- Opening Delimiter -

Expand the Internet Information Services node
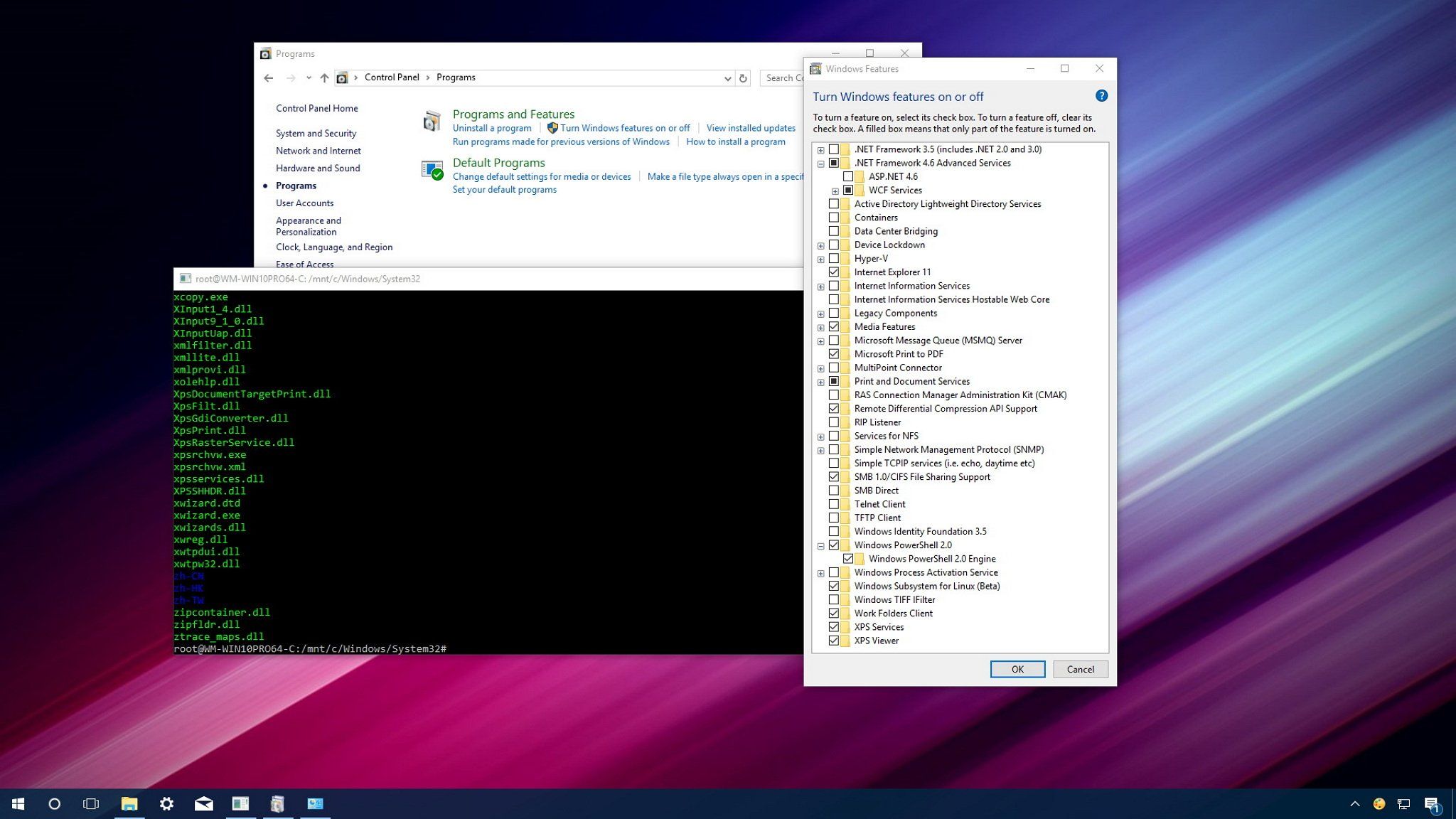This screenshot has height=819, width=1456. (821, 285)
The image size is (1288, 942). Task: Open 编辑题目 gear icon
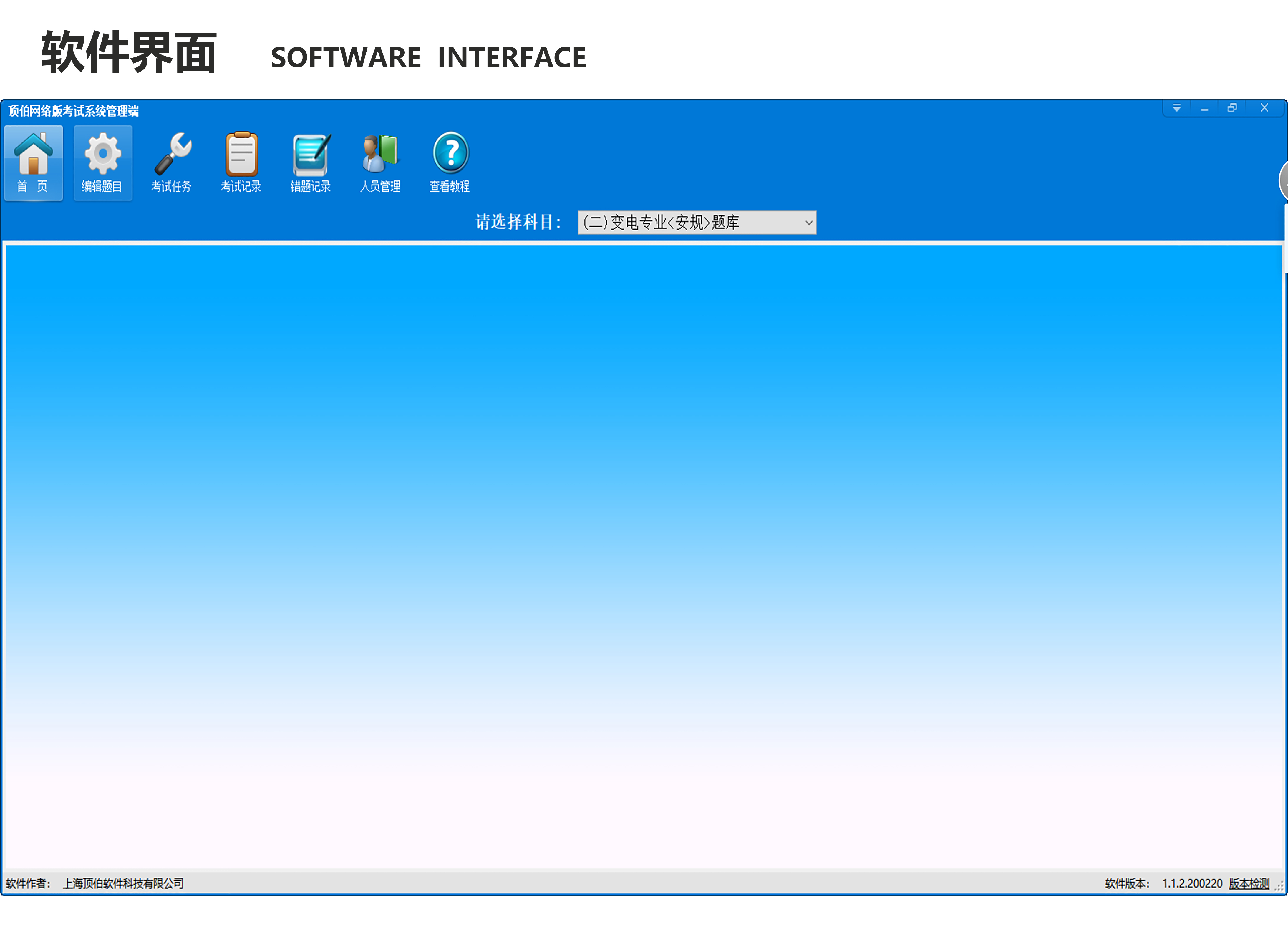point(103,162)
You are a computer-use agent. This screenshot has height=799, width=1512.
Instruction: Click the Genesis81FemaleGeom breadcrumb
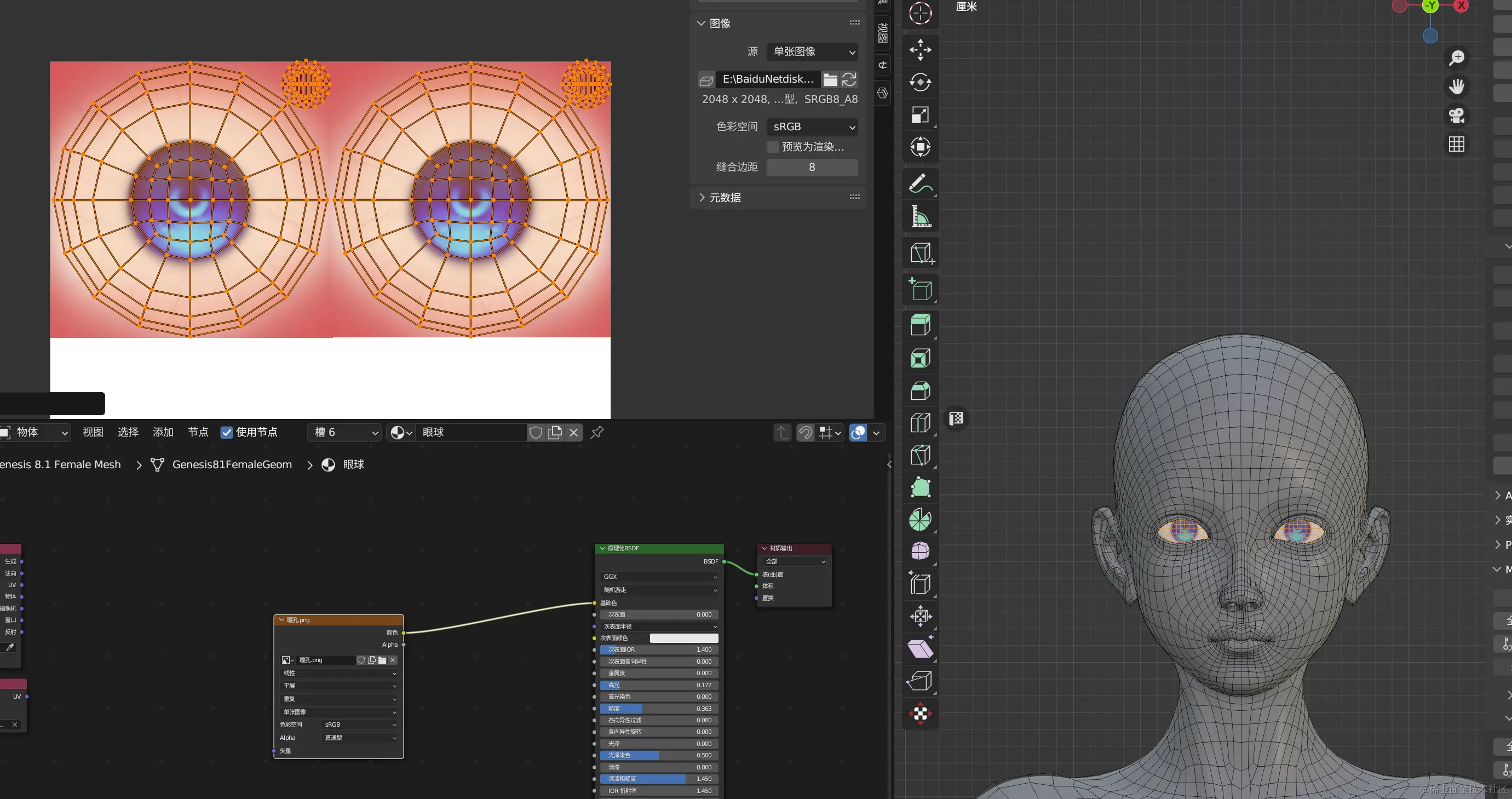point(232,464)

- Closing Delimiter -

> **Task goal**
All entries must be output unchanged, with every picture omitted.

> **Finished task**
Expand the Internet Information Services node
This screenshot has height=819, width=1456. (821, 285)
The image size is (1288, 942). Task: Open 编辑题目 gear icon
point(103,162)
You are a computer-use agent. This screenshot has height=799, width=1512.
Instruction: Click the Genesis81FemaleGeom breadcrumb
point(232,464)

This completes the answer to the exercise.